> [SELECTED TEXT]
▬▬▬▬▬▬

Legal basis and amendment of RA 6977
- Republic Act No. 8289 amends Republic Act No. 6977 (the “Magna Carta for Small Enterprises”).
- Section 1 amends Section 3 of Republic Act No. 6977.
- Section 2 amends Section 4 of Republic Act No. 6977.
- Sections 3 to 10 amend Sections 5, 6, 7, 9, 10, 11, 13, and 14 of Republic Act No. 6977.
- Sections 11 to 12 include a separability clause and a repealing clause.
Policy guiding principles and institutional mandate
- Section 5 directs the State to guide small and medium enterprise development using principles of minimal regulation and simplified procedures.
- Section 5 encourages private sector participation in implementing programs for small and medium enterprises strictly in accordance with law, and it authorizes the SMED Council to recommend simplified procedures and localized incentives to small enterprises.
- Section 5 requires coordination of government efforts through appropriate offices under multiple departments and central agencies to support small and medium enterprises.
- Section 5 accelerates decentralization by establishing regional and provincial offices and requiring substantial delegation of authority for decisions on registration, qualification for benefits, accreditation, and resolution of complaints.
- Section 6 creates the Small and Medium Enterprise Development (SMED) Council as the primary agency responsible for promotion, growth, and development of small and medium enterprises.
Definitions and eligibility limits
- Section 1 defines a “Small and Medium Enterprise” as a business activity or enterprise engaged in industry, agribusiness and/or services, including these enterprise forms: single proprietorship, cooperative, partnership, or corporation.
- Section 1 sets the asset-based size thresholds as follows:
- Micro: less than P1,500,001
- Small: P1,500,001 - P15,000,000
- Medium: P15,000,001 - P60,000,000
- Section 1 requires that the computation of total assets be inclusive of those arising from loans, but exclusive of the land where the business entity’s office, plant, and equipment are situated.
- Section 1 subjects the definitions to review and adjustment by the SMED Council motu proprio or upon recommendation of sectoral organizations, considering inflation and other economic indicators, and authorizes use of variables including number of employees, equity capital, and assets size.

▬▬▬▬▬▬

> [MATERIAL SHOWN]
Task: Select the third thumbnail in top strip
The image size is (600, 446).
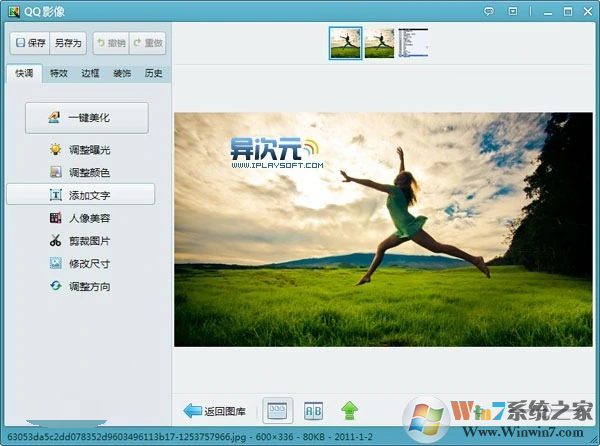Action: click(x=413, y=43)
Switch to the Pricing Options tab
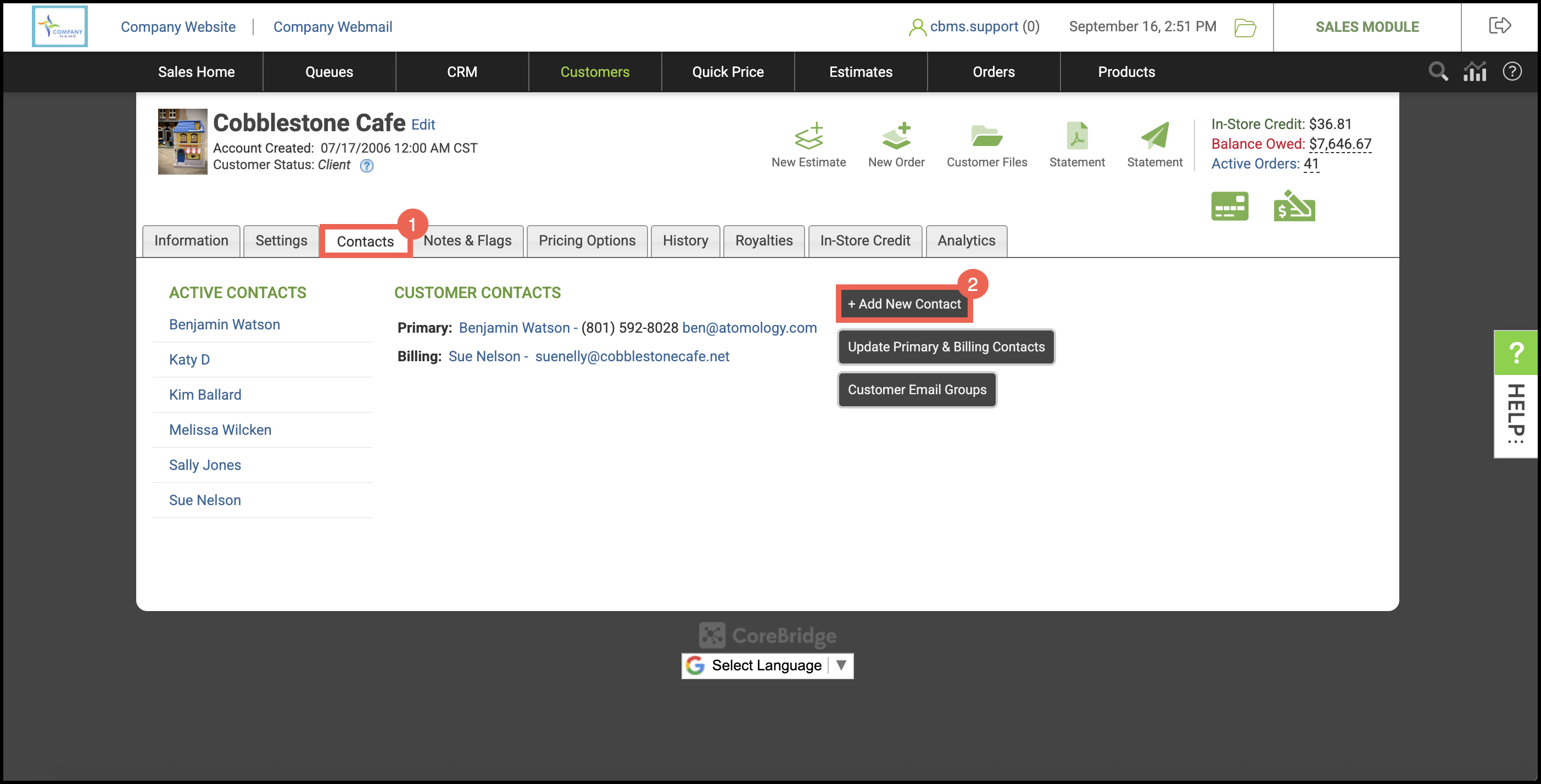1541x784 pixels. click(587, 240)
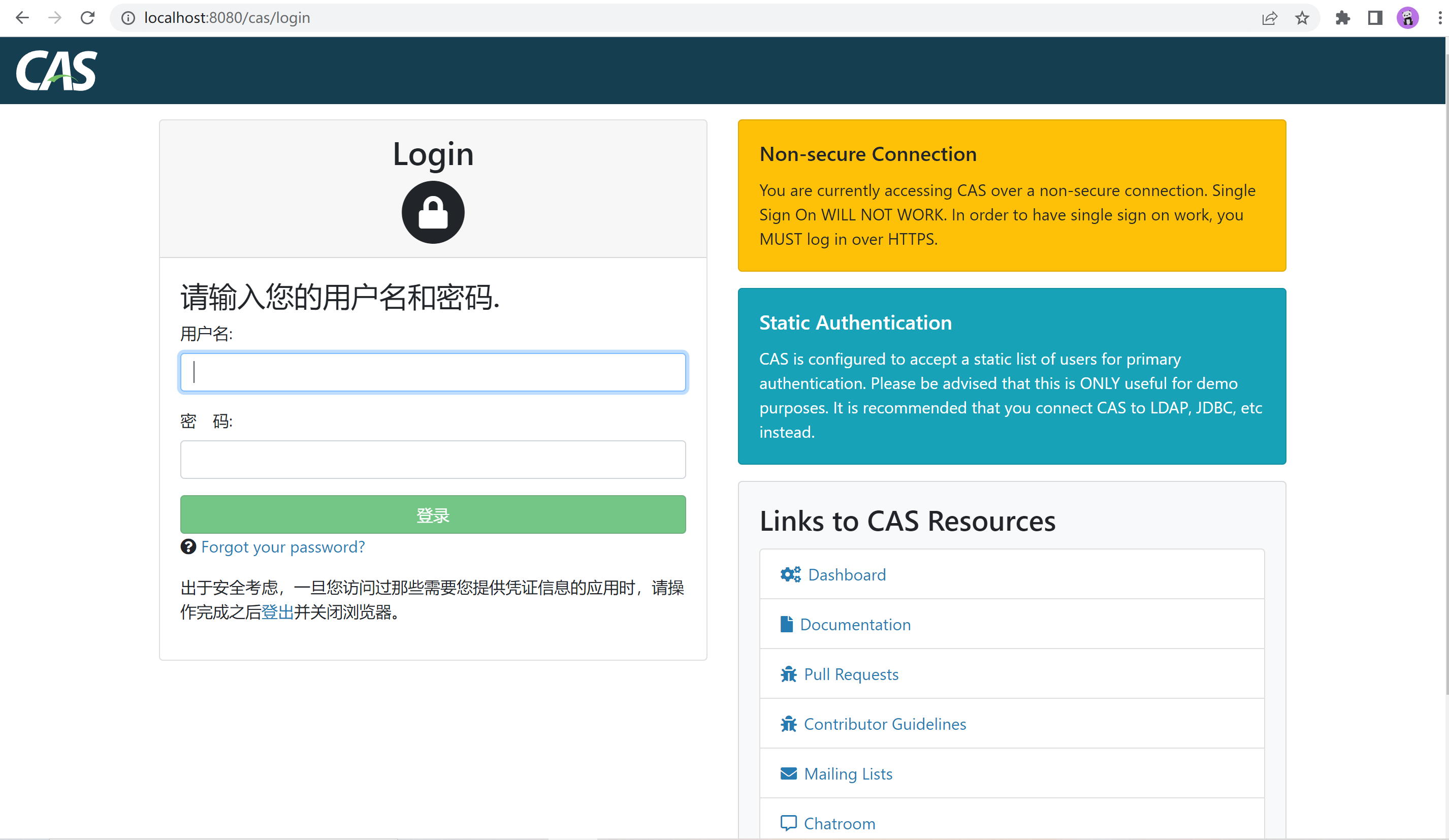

▬▬▬▬▬▬

> [SET OF TASKS]
A) Give again, word for word, the part of the Republic Act No. 8289 summary that begins at the words "- Sections 3" and stops after "a repealing clause.".
B) Decide whether each statement agrees with the Republic Act No. 8289 summary, answering yes or no and quoting the words from the summary that settle it: (i) A medium enterprise has assets from P15,000,001 to P60,000,000. (ii) Assets arising from loans are left out when total assets are computed. (iii) Section 6 is the section that directs the State to guide enterprise development using minimal regulation and simplified procedures.

> [OUTPUTS BY TASK]
A)
- Sections 3 to 10 amend Sections 5, 6, 7, 9, 10, 11, 13, and 14 of Republic Act No. 6977.
- Sections 11 to 12 include a separability clause and a repealing clause.

B)
(i) Yes: "Medium: P15,000,001 - P60,000,000"
(ii) No: "inclusive of those arising from loans"
(iii) No: "Section 5 directs the State to guide small and medium enterprise development using principles of minimal regulation and simplified procedures"